The Itty Bitty Earthquake of Love



I have been blasting Rita Ora's "Your Song" for days now. The song made me realize: I was in love. And I am darn happy about it.

I know, I know I sound like a psychopath. The flow of my articles doesn't make sense. But listen, I lost my eyeglasses at the beach on Sunday. FYI, I am blind as a bat, and I lost it while just sitting around. Un-effing-believable.

Then I had to run home sobbing all the way from the theatre because a scene from a play reminded me of how the minority in Indonesia are treated. Those two showed how distracted I was about the Surabaya bombings.

F- yeah I'm gonna write about love instead.

And why not? When was the last time you were happy? The ideal answer would be you can't remember because it's just the norm to be happy, not because it has been far too long. Life shouldn't be that painful.

The thing is, we hold on to our pain and misery, yet not so much on our happiness. Which makes sense. Holding on to our pain allows us to be careful, to prevent ourselves from being hurt again.

Happiness, on the other hand, only make us feel more inadequate, especially when we can't be as happy as we were before. To say "I want to be happy again" takes balls, because happiness is not an easy feat.

But it is so rewarding.

I don't want to be stuck on how he's not in my life anymore. I want to remember the kisses we shared by the waterways. I want to remember his gentle breathing when he fell asleep in my arms. I want to remember his smiles and laughter.

I don't want to be stuck thinking I should have known better. I did. Yet I took the plunge. The big grin on my face when he texted me was worth it. The many things we did together was worth it. Falling asleep next to him on the couch was worth it.

I know I'm totally Taylor Swift-ing right now. Always. Because I don't want to forget. I want to remember the grief because it helped me to move forward. But I also want to remember the happiness, the excitement, the love.

## BRIEF 1
According to the essay, why do people hold on to their pain and misery?
## BRIEF 2
List each thing the essay says "was worth it."
The records that come next are not needed.

Stored data
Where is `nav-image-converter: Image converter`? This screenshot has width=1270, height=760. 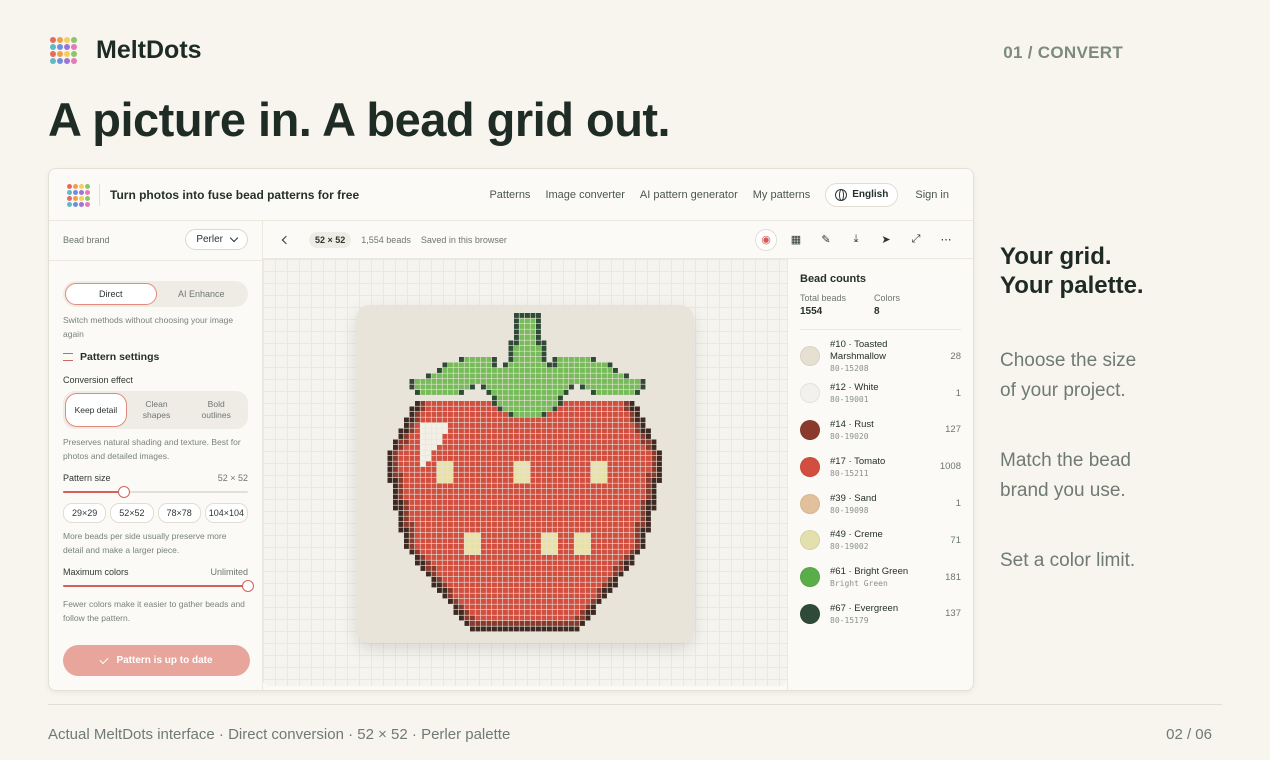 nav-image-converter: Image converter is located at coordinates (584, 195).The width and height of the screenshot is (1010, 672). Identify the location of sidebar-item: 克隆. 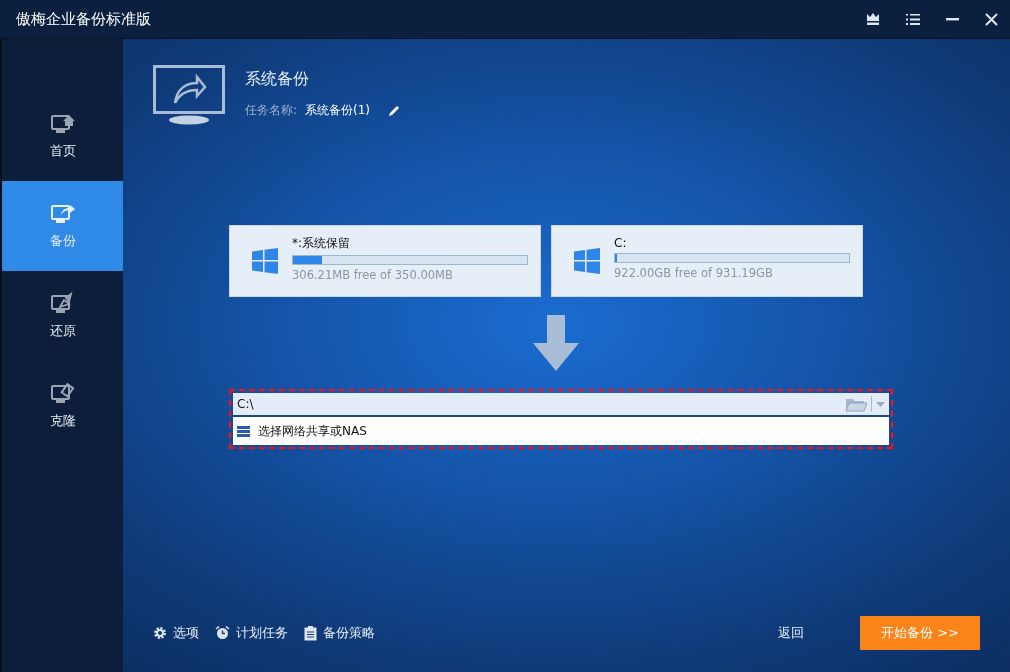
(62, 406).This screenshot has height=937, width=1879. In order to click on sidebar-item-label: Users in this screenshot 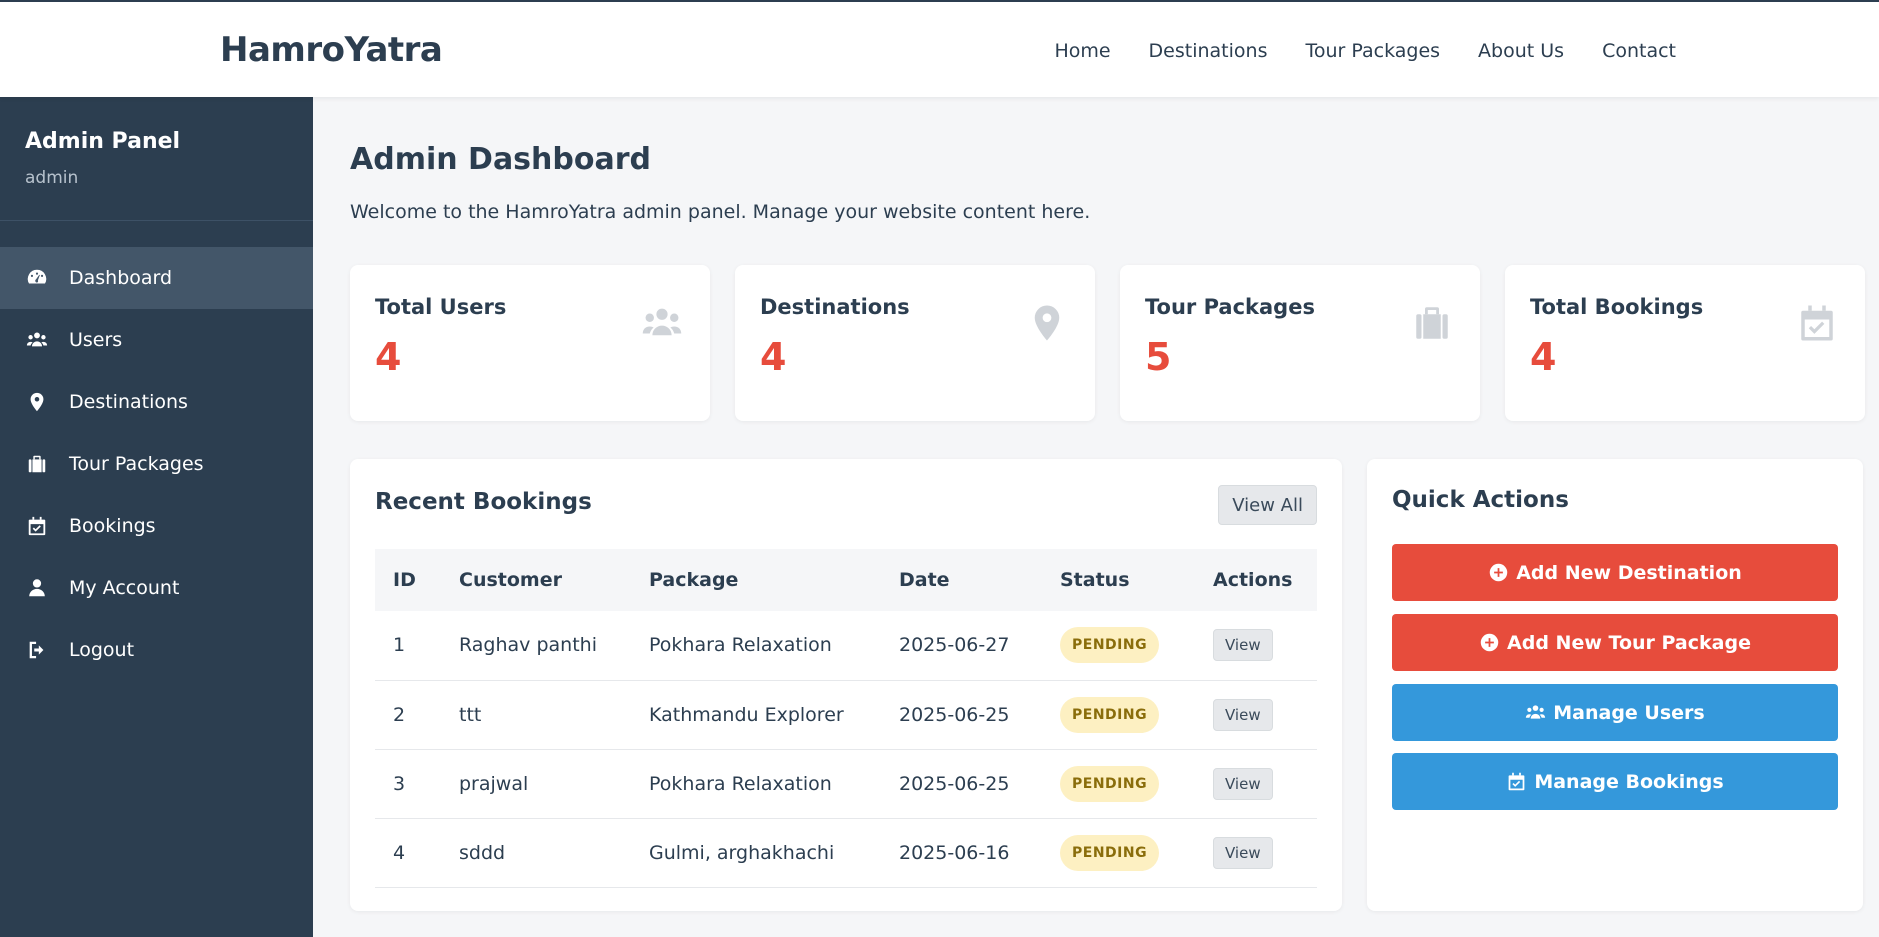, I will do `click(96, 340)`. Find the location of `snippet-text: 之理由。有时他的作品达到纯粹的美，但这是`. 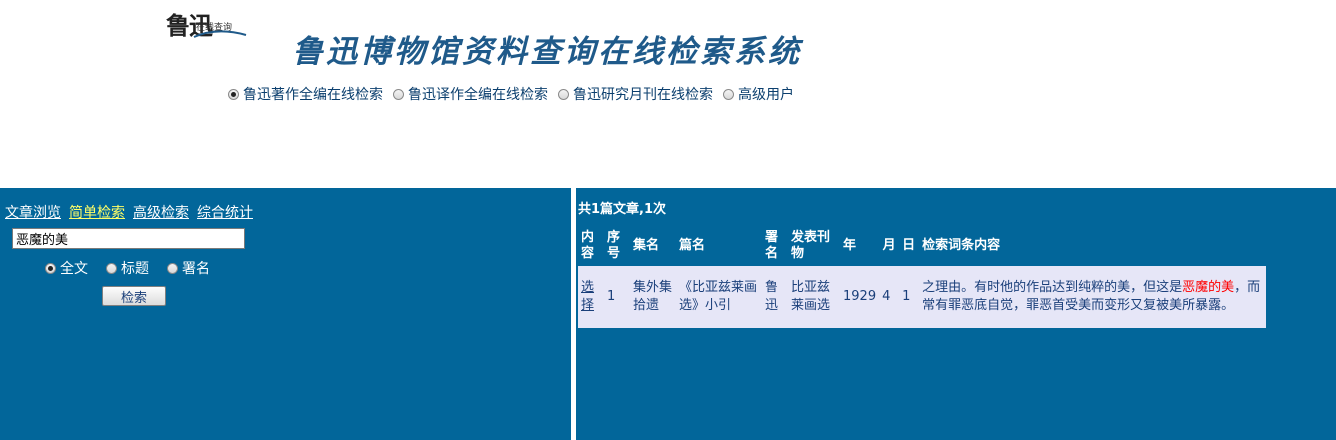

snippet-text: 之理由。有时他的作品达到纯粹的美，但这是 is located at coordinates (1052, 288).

## SOLUTION 1
Holding on to pain lets people be careful and keeps them from being hurt again.

## SOLUTION 2
- The big grin on the writer's face when he texted
- The many things they did together
- Falling asleep next to him on the couch